### [EXERCISE DESCRIPTION]
The answer is to be all of the data below, reproduced exactly.

# # # #

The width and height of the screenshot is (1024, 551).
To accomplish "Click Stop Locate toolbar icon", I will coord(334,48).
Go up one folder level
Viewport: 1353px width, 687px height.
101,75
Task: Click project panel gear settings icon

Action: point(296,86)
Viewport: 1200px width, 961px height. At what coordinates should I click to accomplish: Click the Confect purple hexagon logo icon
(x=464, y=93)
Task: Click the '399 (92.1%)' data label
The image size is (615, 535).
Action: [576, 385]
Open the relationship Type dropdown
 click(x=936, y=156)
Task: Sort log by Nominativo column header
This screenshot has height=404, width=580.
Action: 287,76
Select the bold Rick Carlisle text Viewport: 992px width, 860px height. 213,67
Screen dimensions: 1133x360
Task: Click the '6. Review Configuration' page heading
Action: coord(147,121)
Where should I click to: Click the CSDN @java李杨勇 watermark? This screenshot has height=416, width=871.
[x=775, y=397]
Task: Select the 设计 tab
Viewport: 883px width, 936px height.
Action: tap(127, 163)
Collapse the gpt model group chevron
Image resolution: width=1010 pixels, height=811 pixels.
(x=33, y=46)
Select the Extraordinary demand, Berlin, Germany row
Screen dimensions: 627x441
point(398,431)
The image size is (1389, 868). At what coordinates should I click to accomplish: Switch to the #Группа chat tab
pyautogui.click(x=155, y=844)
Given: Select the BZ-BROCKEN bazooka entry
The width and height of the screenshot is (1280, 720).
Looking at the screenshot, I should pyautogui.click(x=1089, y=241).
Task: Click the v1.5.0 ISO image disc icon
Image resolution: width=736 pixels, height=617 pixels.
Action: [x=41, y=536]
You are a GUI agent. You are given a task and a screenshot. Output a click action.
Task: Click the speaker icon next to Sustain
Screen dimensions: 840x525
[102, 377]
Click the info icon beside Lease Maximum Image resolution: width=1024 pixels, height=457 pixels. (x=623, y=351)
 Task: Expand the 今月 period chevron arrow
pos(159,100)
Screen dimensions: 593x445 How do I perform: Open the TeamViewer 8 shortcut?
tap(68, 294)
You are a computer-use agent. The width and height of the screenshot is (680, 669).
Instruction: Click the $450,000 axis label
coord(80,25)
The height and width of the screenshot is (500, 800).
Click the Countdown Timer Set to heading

# # # #

### [PROBLEM SOLUTION]
The width and height of the screenshot is (1024, 551).
To accomplish "Click Stop Locate toolbar icon", I will coord(334,48).
Go up one folder level
Viewport: 1353px width, 687px height.
101,75
Task: Click project panel gear settings icon

Action: point(296,86)
Viewport: 1200px width, 961px height. At what coordinates should I click to accomplish: Click the Confect purple hexagon logo icon
(x=464, y=93)
Task: Click the '399 (92.1%)' data label
The image size is (615, 535).
Action: [576, 385]
Open the relationship Type dropdown
 click(x=936, y=156)
Task: Sort log by Nominativo column header
This screenshot has height=404, width=580.
Action: 287,76
Select the bold Rick Carlisle text Viewport: 992px width, 860px height. 213,67
Screen dimensions: 1133x360
Task: Click the '6. Review Configuration' page heading
Action: coord(147,121)
Where should I click to: Click the CSDN @java李杨勇 watermark? This screenshot has height=416, width=871.
[x=775, y=397]
Task: Select the 设计 tab
Viewport: 883px width, 936px height.
Action: tap(127, 163)
Collapse the gpt model group chevron
Image resolution: width=1010 pixels, height=811 pixels.
(x=33, y=46)
Select the Extraordinary demand, Berlin, Germany row
Screen dimensions: 627x441
point(398,431)
The image size is (1389, 868). At what coordinates should I click to accomplish: Switch to the #Группа chat tab
pyautogui.click(x=155, y=844)
Given: Select the BZ-BROCKEN bazooka entry
The width and height of the screenshot is (1280, 720).
Looking at the screenshot, I should pyautogui.click(x=1089, y=241).
Task: Click the v1.5.0 ISO image disc icon
Image resolution: width=736 pixels, height=617 pixels.
Action: [x=41, y=536]
You are a GUI agent. You are given a task and a screenshot. Output a click action.
Task: Click the speaker icon next to Sustain
Screen dimensions: 840x525
[102, 377]
Click the info icon beside Lease Maximum Image resolution: width=1024 pixels, height=457 pixels. (x=623, y=351)
 Task: Expand the 今月 period chevron arrow
pos(159,100)
Screen dimensions: 593x445 How do I perform: Open the TeamViewer 8 shortcut?
tap(68, 294)
You are a computer-use agent. The width and height of the screenshot is (680, 669).
Instruction: Click the $450,000 axis label
coord(80,25)
The height and width of the screenshot is (500, 800).
Click the Countdown Timer Set to heading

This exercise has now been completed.